:: Supplied information
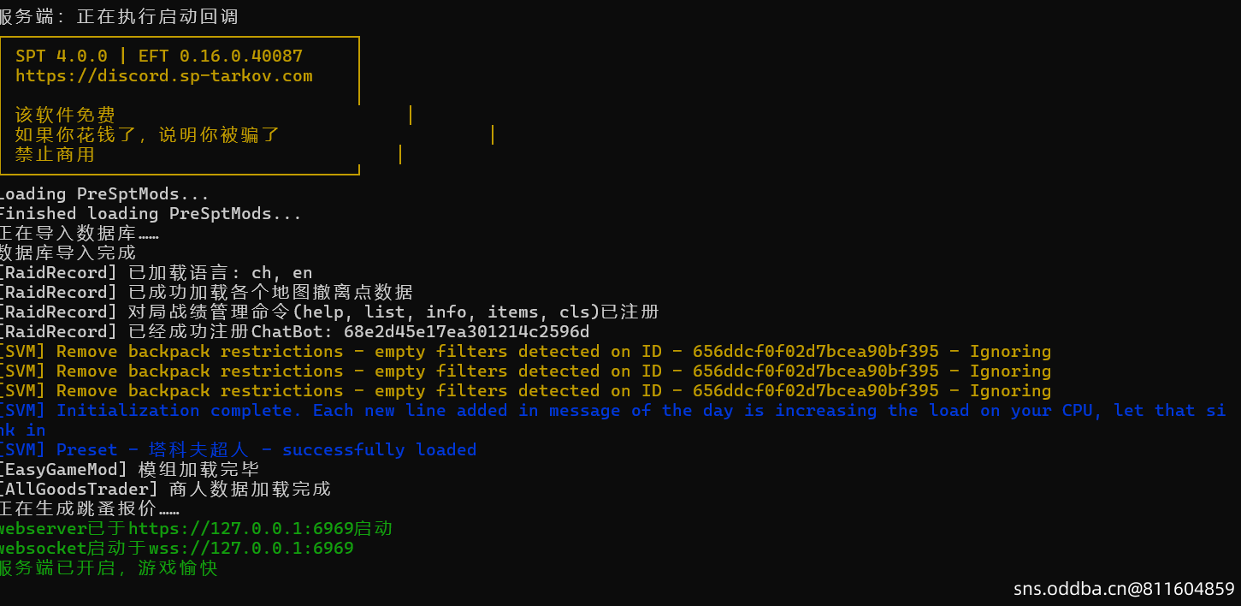Click the "服务端已开启,游戏愉快" status line

[x=109, y=568]
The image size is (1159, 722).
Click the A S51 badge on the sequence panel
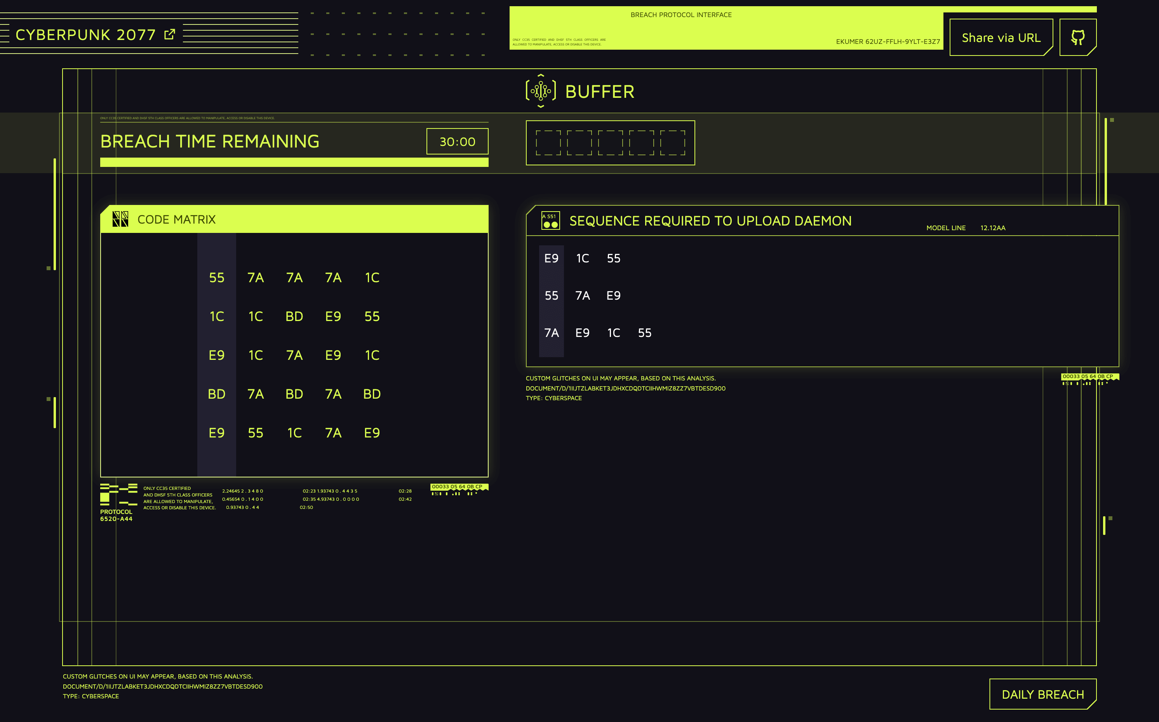click(x=550, y=221)
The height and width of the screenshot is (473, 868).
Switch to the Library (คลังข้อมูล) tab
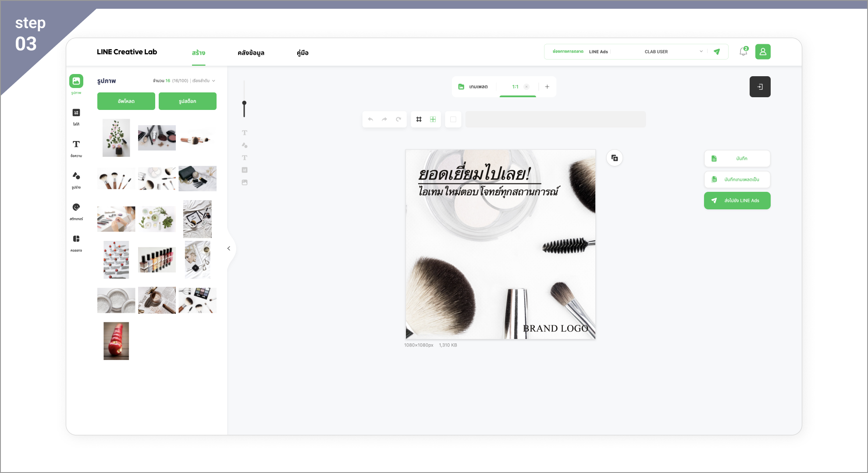251,53
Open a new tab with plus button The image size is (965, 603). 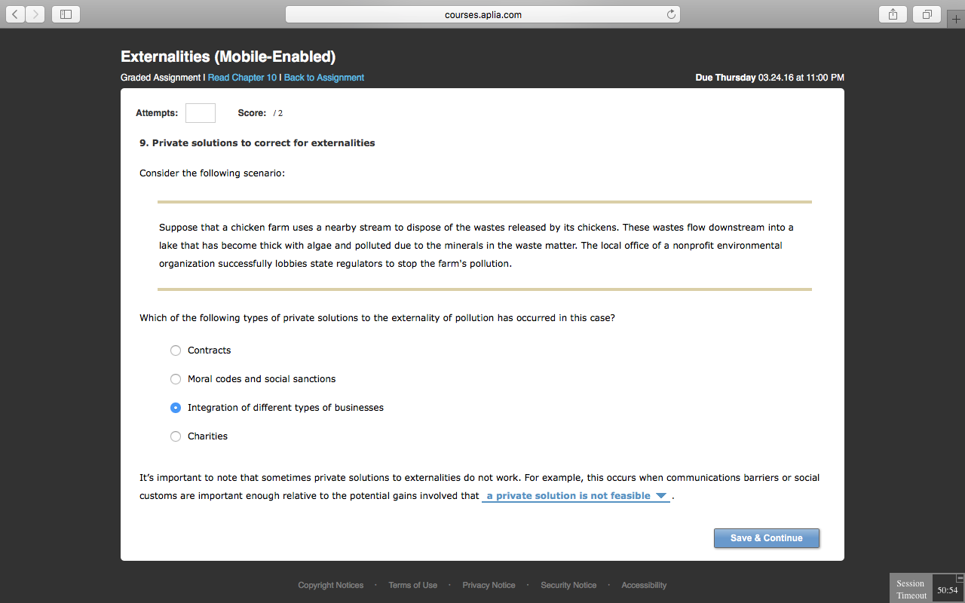pos(956,19)
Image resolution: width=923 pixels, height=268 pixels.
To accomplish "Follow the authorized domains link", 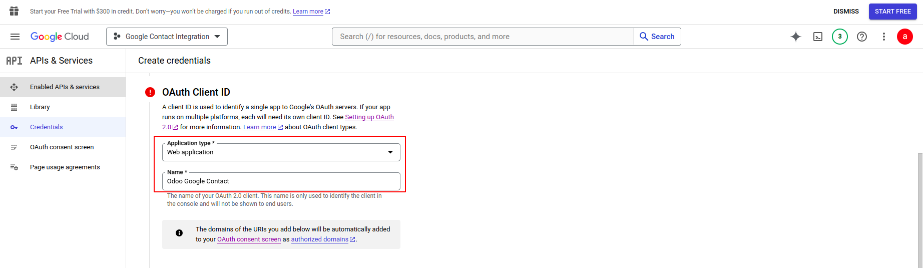I will 320,239.
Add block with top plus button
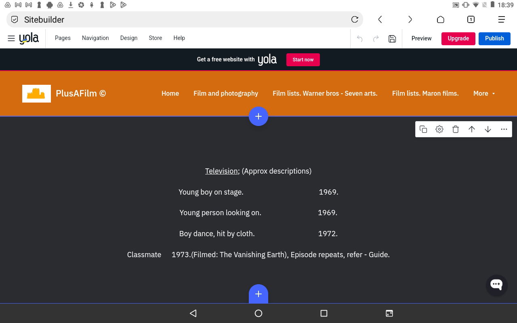 click(259, 116)
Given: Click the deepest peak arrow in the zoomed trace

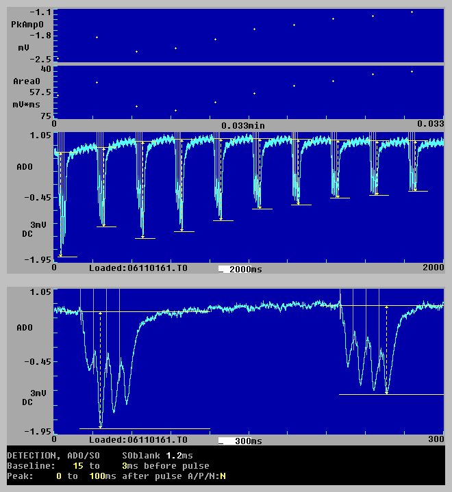Looking at the screenshot, I should [101, 426].
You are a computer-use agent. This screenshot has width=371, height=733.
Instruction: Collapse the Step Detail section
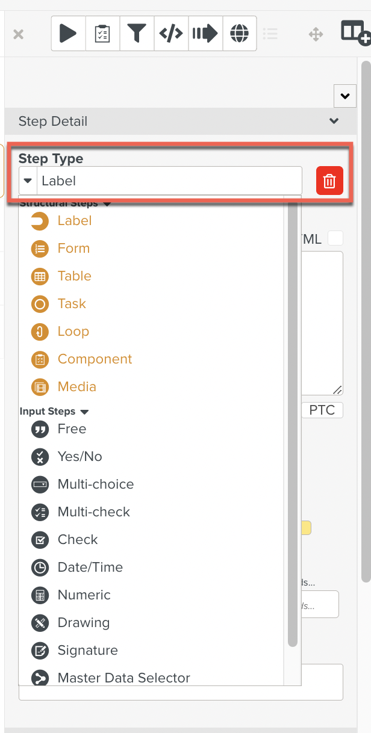[x=334, y=121]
::::
• Objective:
Lay out the part that opens with the line containing "You are a computer-use" and closes with the end of the lines as a two-column CSV with the headers text and answer, one row per answer. Put each value in a single quoted field with line breaks turned into spaces, and leave the pictures out.

• Output for this task:
text,answer
"You are a computer-use agent. This screenshot has width=371, height=733. Instruction: Collapse the Step Detail section","[x=334, y=121]"